The Public Accounts Committee report said the effectiveness of immigration policies was assessed on “disturbingly weak evidence” and that officials “had no idea” the size of the population residing illegally in Britain nor its impact on the economy and public services.
“The Department could not respond to our concerns that potentially exaggerated figures calculated by others could inflame hostility towards immigrants”, read the report’s conclusions.
“We are concerned that if the department does not make decisions based on evidence, it instead risks making them on anecdote, assumption and prejudice”, it continued.
The report also stated the Home Office had no idea of the impact achieved from the £400 million (around €438 million) it spends each year.
Despite the department becoming close to being declared institutionally racist after the Windrush scandal, when people with a legal right to be in the UK were detained and deported, it still had only one Black or ethnicity minority member in its executive committee. It was also admonished for not attaching significant importance to the “risk of harm and distress to innocent people who are here perfectly legally”.
Some of the report’s recommendations and conclusions held particular urgency as the UK leaves the EU on 31 December. It will then fall outside the system where individuals are returned to EU members states if they are found to have no right to be in the UK, which will make it more challenging to perform removals.
“The Home Office has frighteningly little grasp of the impact of its activities in managing immigration”, said Meg Hiller, the committee’s chairwoman.
Minnie Rahman from the Joint Council for the Welfare of Immigrants told the Guardian the report painted a “very accurate picture of a clueless, careless and cold-hearted Home Office. It is but the latest in a slew of reports to slam the Home Office’s working culture and practices”.
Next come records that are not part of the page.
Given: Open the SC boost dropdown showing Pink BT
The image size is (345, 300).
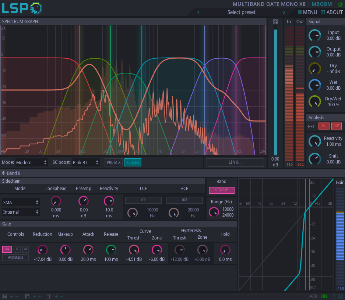Looking at the screenshot, I should tap(84, 162).
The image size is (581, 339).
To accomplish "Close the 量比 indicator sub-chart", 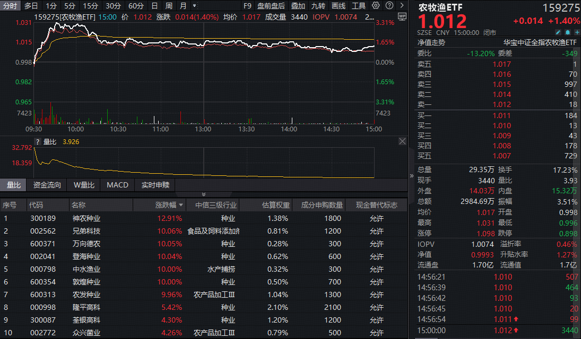I will (x=402, y=141).
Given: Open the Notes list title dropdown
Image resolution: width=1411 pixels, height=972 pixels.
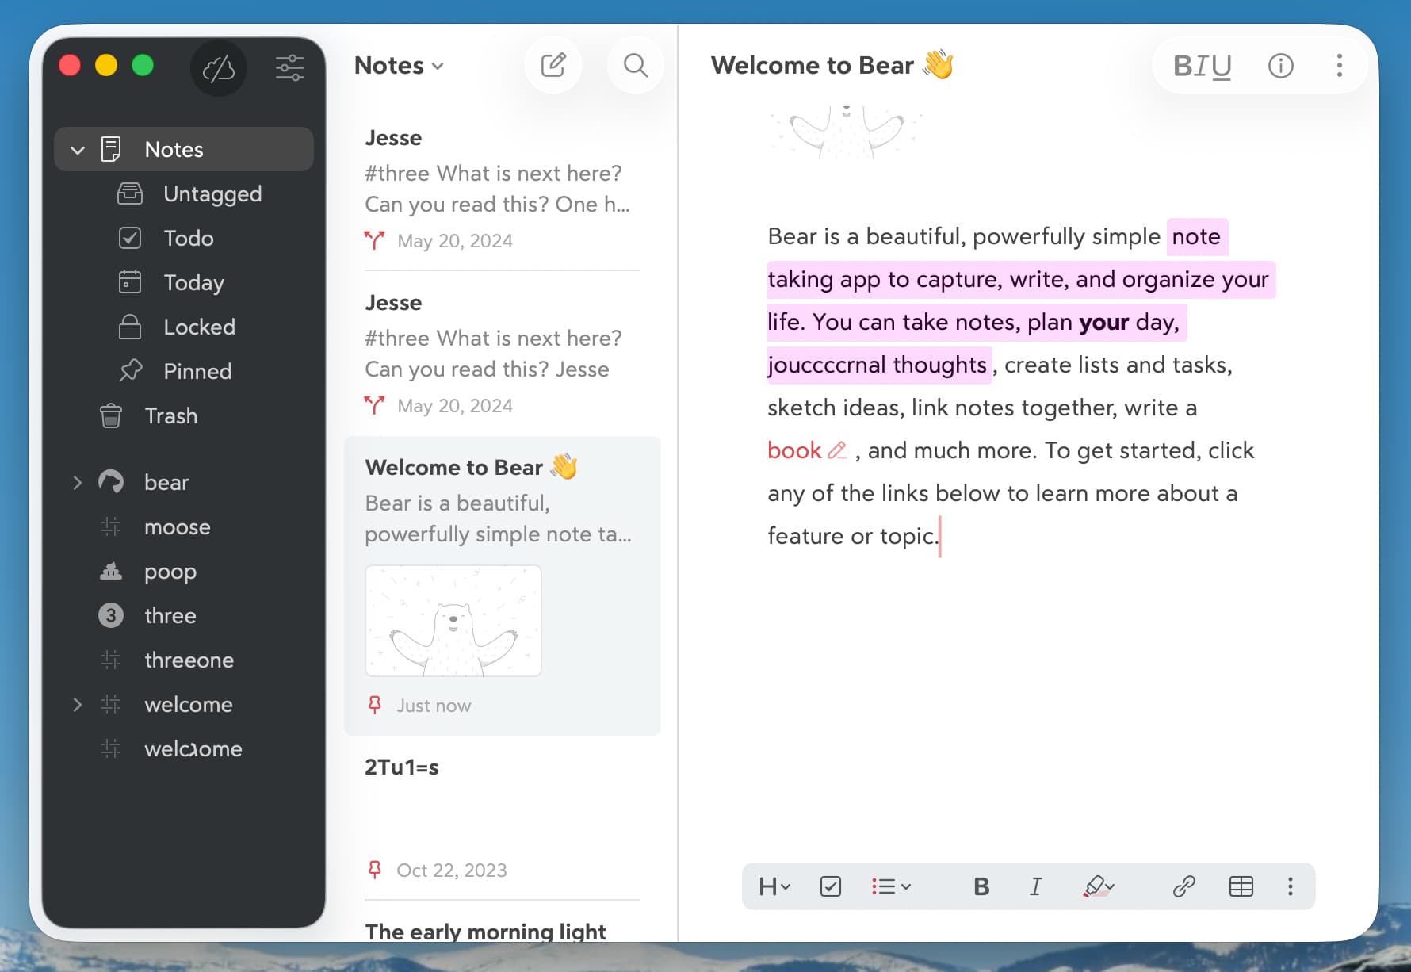Looking at the screenshot, I should [399, 65].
A Home Office spokeswoman responded to the report, saying, “We have developed a balanced and evidence-based approach to maintaining a fair immigration system”.
“Since 2010, we have removed more than 53,000 foreign national offenders and more than 133,000 people as enforced removals.
“On a daily basis we continue to tackle those who fail to comply with our immigration laws and abuse our hospitality by committing serious, violent and persistent crimes, with immigration enforcement continually becoming more efficient”.